(Items listed in a dataset)
>>>

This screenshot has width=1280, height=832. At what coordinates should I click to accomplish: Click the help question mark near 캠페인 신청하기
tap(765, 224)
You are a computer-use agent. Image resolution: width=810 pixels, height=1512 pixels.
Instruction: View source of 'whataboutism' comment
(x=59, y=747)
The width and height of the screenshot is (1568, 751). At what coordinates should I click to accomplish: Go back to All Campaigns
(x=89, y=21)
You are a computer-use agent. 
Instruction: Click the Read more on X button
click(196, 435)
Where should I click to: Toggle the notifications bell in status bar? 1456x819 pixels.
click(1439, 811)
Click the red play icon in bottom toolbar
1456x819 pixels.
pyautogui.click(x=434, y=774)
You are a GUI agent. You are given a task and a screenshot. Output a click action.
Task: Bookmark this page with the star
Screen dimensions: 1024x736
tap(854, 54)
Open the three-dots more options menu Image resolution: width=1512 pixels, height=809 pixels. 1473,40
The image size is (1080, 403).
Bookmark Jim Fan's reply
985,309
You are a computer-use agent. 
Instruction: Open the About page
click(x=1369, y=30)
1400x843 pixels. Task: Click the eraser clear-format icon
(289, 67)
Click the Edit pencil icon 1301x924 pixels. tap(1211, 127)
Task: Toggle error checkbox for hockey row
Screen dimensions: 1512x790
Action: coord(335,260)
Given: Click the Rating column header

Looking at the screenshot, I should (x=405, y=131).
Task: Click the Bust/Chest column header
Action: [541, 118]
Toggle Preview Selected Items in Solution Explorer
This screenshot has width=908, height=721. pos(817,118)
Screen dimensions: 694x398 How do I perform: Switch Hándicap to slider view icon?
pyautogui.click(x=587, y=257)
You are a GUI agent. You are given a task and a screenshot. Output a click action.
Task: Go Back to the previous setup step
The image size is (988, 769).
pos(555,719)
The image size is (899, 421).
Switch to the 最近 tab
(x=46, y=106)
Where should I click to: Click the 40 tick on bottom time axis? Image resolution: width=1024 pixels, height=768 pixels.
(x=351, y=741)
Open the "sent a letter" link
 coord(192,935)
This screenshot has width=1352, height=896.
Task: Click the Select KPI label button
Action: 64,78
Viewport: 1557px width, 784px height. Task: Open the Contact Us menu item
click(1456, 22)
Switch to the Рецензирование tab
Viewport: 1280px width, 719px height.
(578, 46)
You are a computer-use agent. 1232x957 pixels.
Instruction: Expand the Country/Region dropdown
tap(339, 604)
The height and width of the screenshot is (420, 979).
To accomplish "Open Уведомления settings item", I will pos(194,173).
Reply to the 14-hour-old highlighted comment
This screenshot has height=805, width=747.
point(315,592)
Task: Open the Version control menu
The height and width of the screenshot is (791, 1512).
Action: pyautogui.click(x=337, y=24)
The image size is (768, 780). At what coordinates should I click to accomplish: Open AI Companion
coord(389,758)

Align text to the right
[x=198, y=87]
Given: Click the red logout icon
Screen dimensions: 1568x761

<<<

→ Request
Rewrite the lines above as a numbered list, skipping any blank lines.

→ Complete output
1. This screenshot has width=1280, height=832. At what coordinates should I click to accomplish: Click the help question mark near 캠페인 신청하기
2. tap(765, 224)
3. You are a computer-use agent. Image resolution: width=810 pixels, height=1512 pixels.
4. Instruction: View source of 'whataboutism' comment
5. (x=59, y=747)
6. The width and height of the screenshot is (1568, 751). At what coordinates should I click to accomplish: Go back to All Campaigns
7. (x=89, y=21)
8. You are a computer-use agent. 
9. Instruction: Click the Read more on X button
10. click(196, 435)
11. Where should I click to: Toggle the notifications bell in status bar? 1456x819 pixels.
12. click(1439, 811)
13. Click the red play icon in bottom toolbar
14. 1456x819 pixels.
15. pyautogui.click(x=434, y=774)
16. You are a GUI agent. You are given a task and a screenshot. Output a click action.
17. Task: Bookmark this page with the star
18. Screen dimensions: 1024x736
19. tap(854, 54)
20. Open the three-dots more options menu Image resolution: width=1512 pixels, height=809 pixels. 1473,40
21. The image size is (1080, 403).
22. Bookmark Jim Fan's reply
23. 985,309
24. You are a computer-use agent. 
25. Instruction: Open the About page
26. click(x=1369, y=30)
27. 1400x843 pixels. Task: Click the eraser clear-format icon
28. (289, 67)
29. Click the Edit pencil icon 1301x924 pixels. tap(1211, 127)
30. Task: Toggle error checkbox for hockey row
31. Screen dimensions: 1512x790
32. Action: coord(335,260)
33. Given: Click the Rating column header
34. Looking at the screenshot, I should (x=405, y=131).
35. Task: Click the Bust/Chest column header
36. Action: [541, 118]
37. Toggle Preview Selected Items in Solution Explorer
38. This screenshot has width=908, height=721. pos(817,118)
39. Screen dimensions: 694x398 How do I perform: Switch Hándicap to slider view icon?
40. pyautogui.click(x=587, y=257)
41. You are a GUI agent. You are given a task and a screenshot. Output a click action.
42. Task: Go Back to the previous setup step
43. The image size is (988, 769).
44. pos(555,719)
45. The image size is (899, 421).
46. Switch to the 最近 tab
47. (x=46, y=106)
48. Where should I click to: Click the 40 tick on bottom time axis? Image resolution: width=1024 pixels, height=768 pixels.
49. (x=351, y=741)
50. Open the "sent a letter" link
51.  coord(192,935)
52. This screenshot has width=1352, height=896.
53. Task: Click the Select KPI label button
54. Action: 64,78
55. Viewport: 1557px width, 784px height. Task: Open the Contact Us menu item
56. click(1456, 22)
57. Switch to the Рецензирование tab
58. Viewport: 1280px width, 719px height.
59. (578, 46)
60. You are a computer-use agent. 1232x957 pixels.
61. Instruction: Expand the Country/Region dropdown
62. tap(339, 604)
63. The height and width of the screenshot is (420, 979).
64. To accomplish "Open Уведомления settings item", I will pos(194,173).
65. Reply to the 14-hour-old highlighted comment
66. This screenshot has height=805, width=747.
67. point(315,592)
68. Task: Open the Version control menu
69. The height and width of the screenshot is (791, 1512).
70. Action: pyautogui.click(x=337, y=24)
71. The image size is (768, 780). At what coordinates should I click to accomplish: Open AI Companion
72. coord(389,758)
73. Align text to the right
74. [x=198, y=87]
75. Given: Click the red logout icon
76. Screen dimensions: 1568x761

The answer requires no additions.